== Instructions for the task ==
Rewrite the listing from the line with "The width and" up to and including the end of the listing, changing "Click" to "Tap" and keeping everything else the same. Give only those lines, without the pictures.

— start of Data provided —

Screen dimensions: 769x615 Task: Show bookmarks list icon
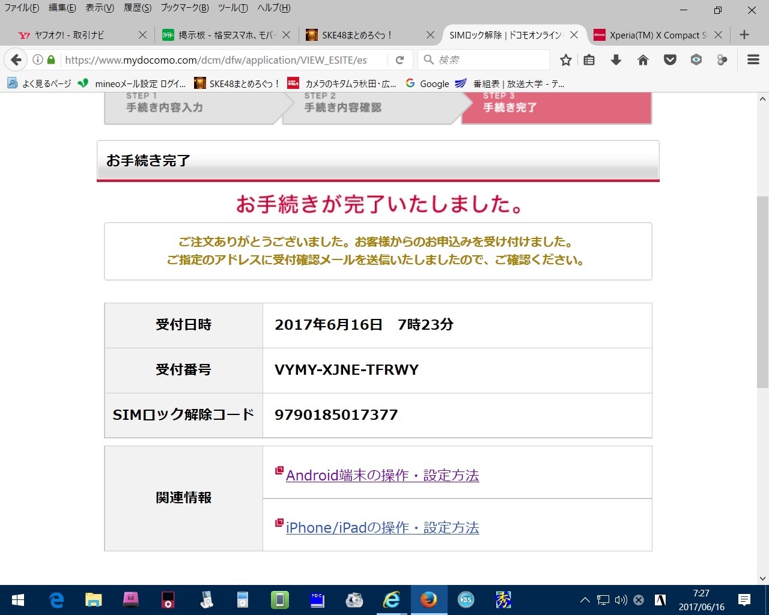pyautogui.click(x=589, y=60)
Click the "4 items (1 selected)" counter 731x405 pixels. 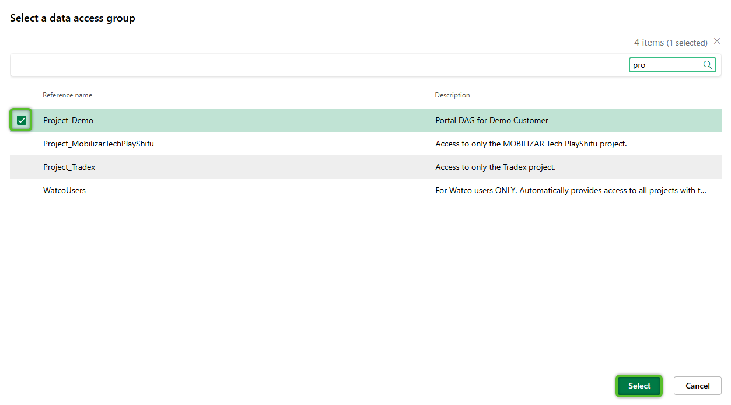[670, 43]
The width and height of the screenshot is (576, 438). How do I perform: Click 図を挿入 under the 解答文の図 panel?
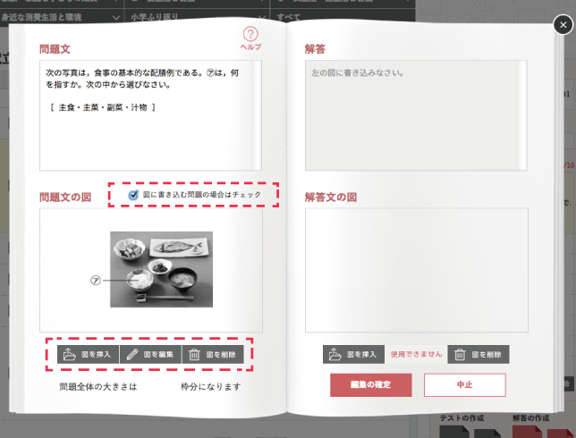353,354
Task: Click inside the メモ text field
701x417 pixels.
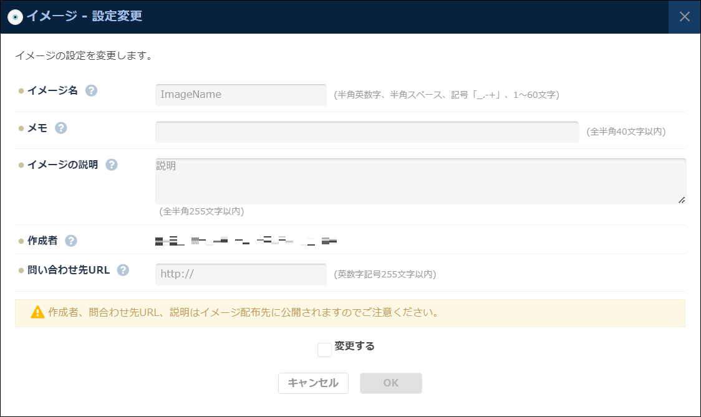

— end of Data provided —

== Solution to this task ==
The width and height of the screenshot is (576, 438). How do I perform: Tap 図を挿入 under the 解答文の図 panel?
353,354
Task: Tap inside the メモ text field
701x417 pixels.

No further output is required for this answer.